> [Work item]: Look for the word "button" in the data below, and copy every line that holds it.

> [Raw data]:
★ ★ ★ ★ ★ ★ ★

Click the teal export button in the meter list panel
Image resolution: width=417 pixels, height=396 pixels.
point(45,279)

★ ★ ★ ★ ★ ★ ★

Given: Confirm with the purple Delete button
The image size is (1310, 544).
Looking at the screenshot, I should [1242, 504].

★ ★ ★ ★ ★ ★ ★

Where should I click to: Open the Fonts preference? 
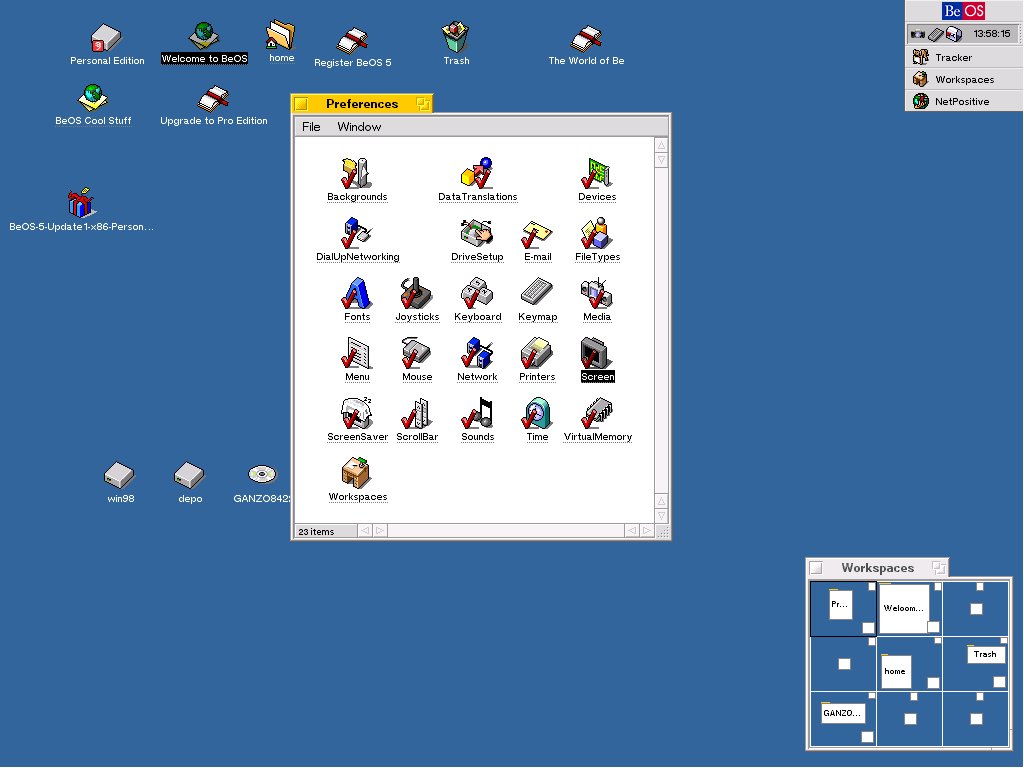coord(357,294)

★ ★ ★ ★ ★ ★ ★

> [Exercise solution]:
Click the teal export button in the meter list panel
Given: Confirm with the purple Delete button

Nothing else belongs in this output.